> Source material:
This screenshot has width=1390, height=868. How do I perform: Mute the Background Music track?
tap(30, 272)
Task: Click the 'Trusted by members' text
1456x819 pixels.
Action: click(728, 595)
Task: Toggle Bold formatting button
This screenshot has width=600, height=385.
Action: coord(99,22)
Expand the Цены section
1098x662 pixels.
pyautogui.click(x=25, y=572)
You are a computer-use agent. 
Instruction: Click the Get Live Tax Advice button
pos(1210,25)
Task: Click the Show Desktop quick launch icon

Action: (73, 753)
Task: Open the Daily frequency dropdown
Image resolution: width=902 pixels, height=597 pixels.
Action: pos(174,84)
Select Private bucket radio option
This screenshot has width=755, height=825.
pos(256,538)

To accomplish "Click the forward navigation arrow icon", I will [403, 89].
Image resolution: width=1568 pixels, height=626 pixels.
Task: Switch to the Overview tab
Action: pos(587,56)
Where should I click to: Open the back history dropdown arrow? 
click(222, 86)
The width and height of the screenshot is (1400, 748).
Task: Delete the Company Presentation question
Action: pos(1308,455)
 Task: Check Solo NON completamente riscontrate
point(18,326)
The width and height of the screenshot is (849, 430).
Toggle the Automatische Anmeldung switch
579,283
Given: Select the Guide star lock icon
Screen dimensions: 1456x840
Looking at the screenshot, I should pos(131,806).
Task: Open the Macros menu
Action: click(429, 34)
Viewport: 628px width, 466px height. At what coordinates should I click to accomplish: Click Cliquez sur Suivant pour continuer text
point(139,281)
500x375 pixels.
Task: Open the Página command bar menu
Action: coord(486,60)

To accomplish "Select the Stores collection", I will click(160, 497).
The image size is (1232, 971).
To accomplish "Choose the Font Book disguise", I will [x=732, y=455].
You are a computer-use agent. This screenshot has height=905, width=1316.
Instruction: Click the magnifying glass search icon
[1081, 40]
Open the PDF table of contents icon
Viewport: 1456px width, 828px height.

> What you will do:
Give back each line from the entries above that contains the string "arrow". Case matters.

> Solution to this exercise:
To accomplish "Click the forward navigation arrow icon", I will [403, 89].
Where should I click to: Open the back history dropdown arrow? 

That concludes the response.